Task goal
Type the listing below out again exactly. No images.

Material for this exercise
=-=-=-=-=

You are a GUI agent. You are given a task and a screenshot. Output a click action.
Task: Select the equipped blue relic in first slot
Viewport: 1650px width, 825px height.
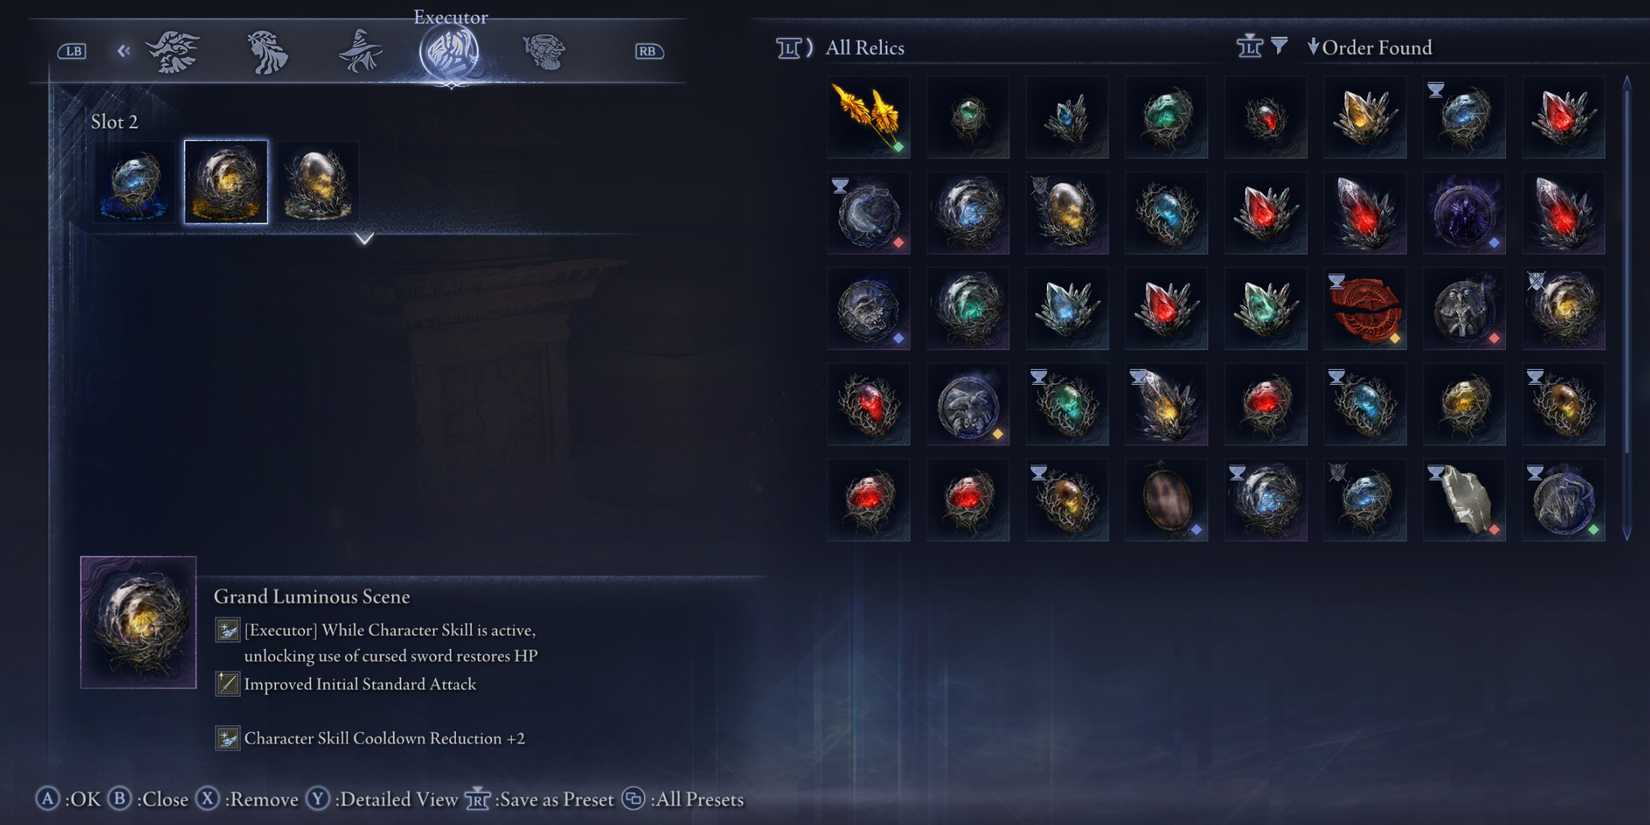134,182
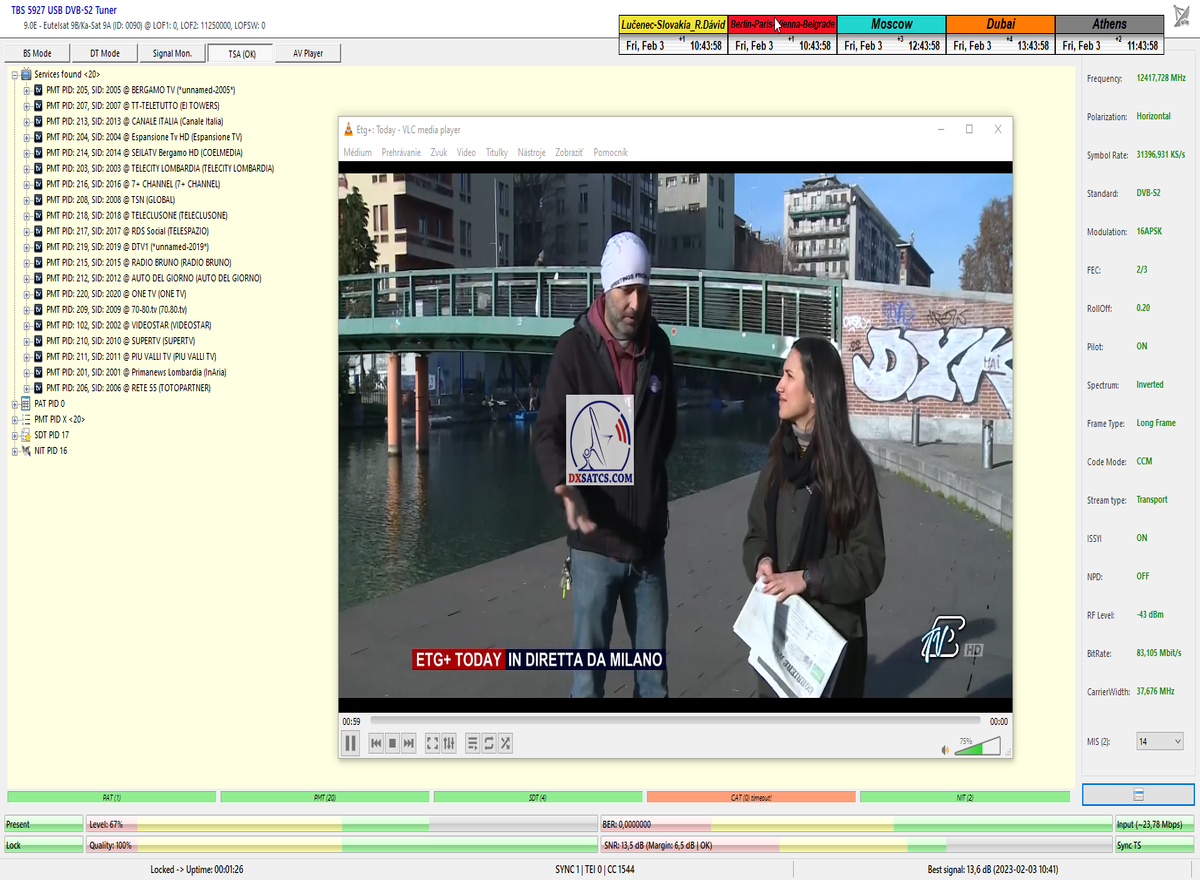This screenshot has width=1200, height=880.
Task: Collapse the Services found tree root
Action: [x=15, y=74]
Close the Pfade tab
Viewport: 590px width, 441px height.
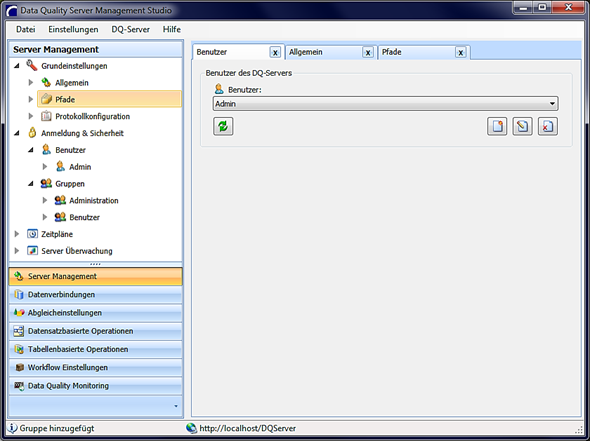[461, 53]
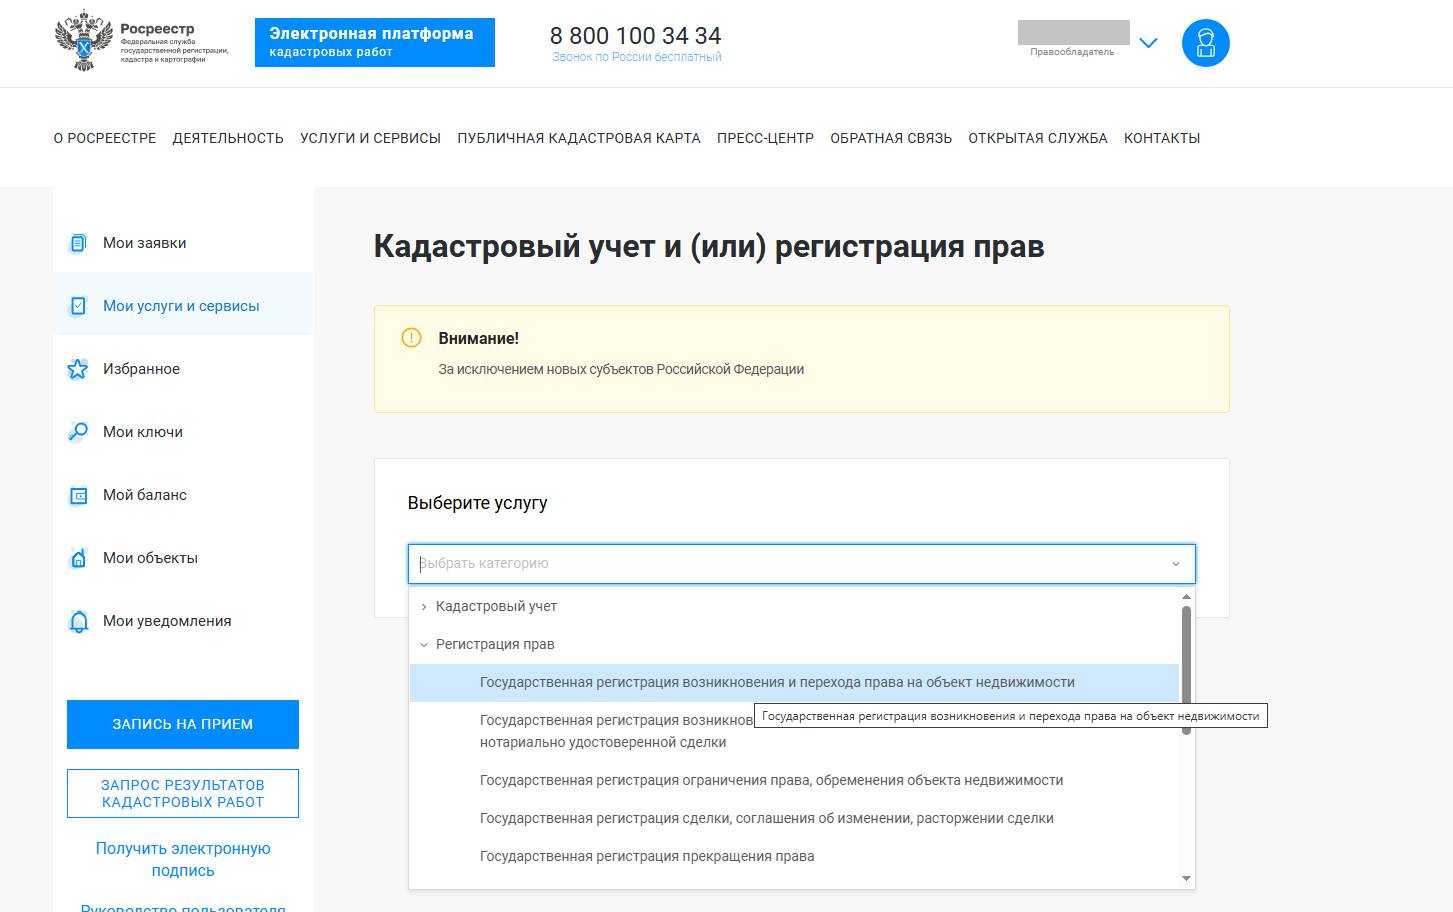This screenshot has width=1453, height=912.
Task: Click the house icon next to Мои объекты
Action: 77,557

=-=-=-=-=

Answer area
You are a GUI agent. You are given a task and a screenshot. Output a click action.
Task: Select the equipped blue relic in first slot
Viewport: 1650px width, 825px height.
134,182
This screenshot has width=1200, height=880.
Task: Collapse the Services found tree root
Action: [x=15, y=74]
Close the Pfade tab
Viewport: 590px width, 441px height.
[461, 53]
This screenshot has width=1453, height=912.
Task: Click the house icon next to Мои объекты
Action: 77,557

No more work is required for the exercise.